_Teks Bacaan_
★ ★ ★ ★

Sejalan dengan itu, Camat Romang
AJ Ezauw yang ikut hadir dalam diskusi membenarkan tidak ada penurunan produksi
perikanan akibat tambang. Menurutnya, penurunan tersebut disebabkan oleh musim
serta terserangnya rumput laut oleh hama, meski begitu pihaknya akan melakukan
koordinasi bersama Dinas Perikanan dan Kelautan Maluku untuk produktifitas budidaya
rumput laut di Romang. Ezauw juga mengklarifikasi isu yang mengatakan Gubernur,
Bupati, Kepala Dinas ESDM Maluku hingga Camat, telah menjual Romang. Kabar itu
sangat menyesatkan dan tidak bisa dipertangunggjawabkan. (kilasmaluku.fajar.co.id)

★ ★ ★ ★

_Cuplikan Data_

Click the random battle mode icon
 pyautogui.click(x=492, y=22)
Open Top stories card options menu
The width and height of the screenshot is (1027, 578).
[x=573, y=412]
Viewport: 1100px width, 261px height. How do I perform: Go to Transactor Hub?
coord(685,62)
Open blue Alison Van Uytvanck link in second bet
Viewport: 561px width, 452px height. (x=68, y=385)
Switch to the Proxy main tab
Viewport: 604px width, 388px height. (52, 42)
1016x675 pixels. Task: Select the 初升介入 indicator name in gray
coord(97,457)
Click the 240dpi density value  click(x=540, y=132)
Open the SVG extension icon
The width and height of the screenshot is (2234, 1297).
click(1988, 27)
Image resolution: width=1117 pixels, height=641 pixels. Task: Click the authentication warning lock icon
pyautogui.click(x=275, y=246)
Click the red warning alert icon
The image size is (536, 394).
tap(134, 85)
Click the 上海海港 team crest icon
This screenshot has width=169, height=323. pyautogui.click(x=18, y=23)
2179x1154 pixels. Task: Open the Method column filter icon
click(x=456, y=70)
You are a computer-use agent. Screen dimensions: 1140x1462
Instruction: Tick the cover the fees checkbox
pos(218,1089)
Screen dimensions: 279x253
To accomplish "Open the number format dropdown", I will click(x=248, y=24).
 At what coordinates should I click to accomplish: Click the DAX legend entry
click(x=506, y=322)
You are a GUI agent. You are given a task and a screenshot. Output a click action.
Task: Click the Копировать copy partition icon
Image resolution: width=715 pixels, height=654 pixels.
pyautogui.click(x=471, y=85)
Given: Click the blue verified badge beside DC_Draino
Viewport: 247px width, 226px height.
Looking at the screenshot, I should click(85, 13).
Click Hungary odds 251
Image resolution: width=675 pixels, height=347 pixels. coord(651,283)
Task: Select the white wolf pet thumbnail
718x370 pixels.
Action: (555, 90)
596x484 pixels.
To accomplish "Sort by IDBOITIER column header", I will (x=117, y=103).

★ ★ ★ ★

_Perintah_
Salin kembali seluruh teks bacaan tentang produksi perikanan di Romang tanpa mengubah satu huruf pun.

_Jawaban_
Sejalan dengan itu, Camat Romang
AJ Ezauw yang ikut hadir dalam diskusi membenarkan tidak ada penurunan produksi
perikanan akibat tambang. Menurutnya, penurunan tersebut disebabkan oleh musim
serta terserangnya rumput laut oleh hama, meski begitu pihaknya akan melakukan
koordinasi bersama Dinas Perikanan dan Kelautan Maluku untuk produktifitas budidaya
rumput laut di Romang. Ezauw juga mengklarifikasi isu yang mengatakan Gubernur,
Bupati, Kepala Dinas ESDM Maluku hingga Camat, telah menjual Romang. Kabar itu
sangat menyesatkan dan tidak bisa dipertangunggjawabkan. (kilasmaluku.fajar.co.id)